DataCite Blog
  • Support
  • DataCite homepage

Making the most out of available Metadata

July 9, 2020 Martin Fenner
https://doi.org/10.5438/1dgk-1m22

Metadata are essential for finding, accessing, and reusing scholarly content, i.e. to increase the FAIRness [@https://doi.org/10.1038/sdata.2016.18] of datasets and other scholarly resources. A rich and standardized metadata schema that is widely used is the first step, encouraging users to register these metadata (as many of these are optional and not required) is the second step, while infrastructure providers such as DataCite facilitating metadata registration and making the most of the available metadata is the third step. While we all have put considerable energy into the first two steps, I want to use this blog post to describe what DataCite is doing to improve metadata FAIRness via our services. I will focus on three important optional metadata properties and on two approaches: encouraging metadata registration in a standardized way using the new DOI form in our Fabrica service, and improving discovery via search filters in the next major release of DataCite Search, that we have started development work on.

Language

DataCite metadata can include the primary language of the resource, using either the BCP 47 (e.g. en-US) or ISO 639-1 (e.g. en) controlled vocabularies. In the context of discovery, the ISO 639-1 code is most helpful, as we want to find resources we can understand because we speak the language, and not necessarily care about the nuances of for example U.S. English vs. British English. In Fabrica, the DOI form uses the list of languages in ISO 639-1, and that is also what we will use for filters in search.
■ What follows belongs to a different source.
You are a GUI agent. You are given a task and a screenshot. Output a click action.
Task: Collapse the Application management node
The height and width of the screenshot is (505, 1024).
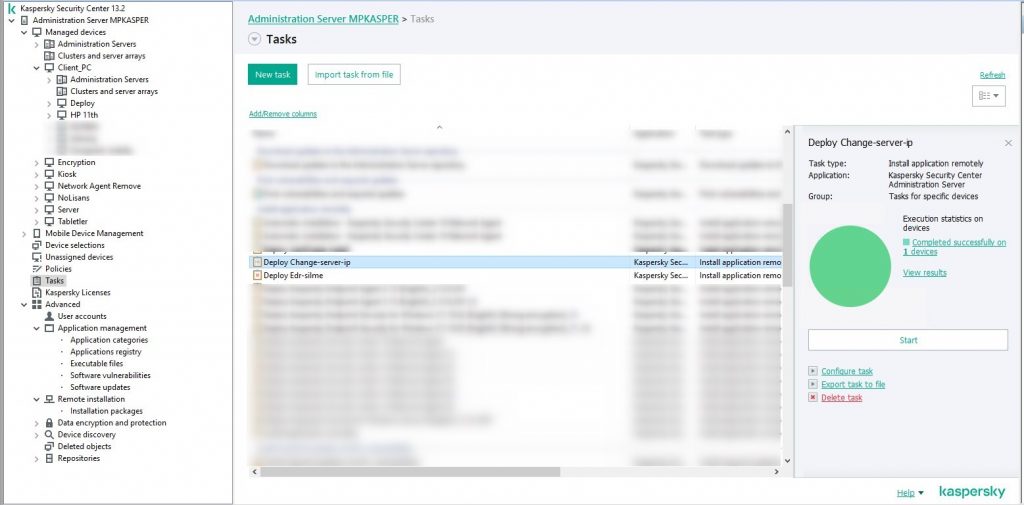[36, 328]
Going forward, it would make sense to consider allowing multiple languages per resource. This will not only allow using both BCP 47 and ISO 639-1, addressing different use cases, but will also allow the proper description of multilingual resources.

Rights

Rights information about a resource is essential, as it informs the user if and under what conditions the resource can be reused. In order to allow users to filter by a specific license, rights information needs to be normalized. In theory, a URL pointing to a specific license is all that is needed, but we also need a human-readable string, and ideally also an abbreviation for the license (e.g. Creative Commons Attribution 4.0 International and CC-BY-4.0 for https://creativecommons.org/licenses/by/4.0/legalcode), and, more importantly, many licenses have more than one URL, e.g.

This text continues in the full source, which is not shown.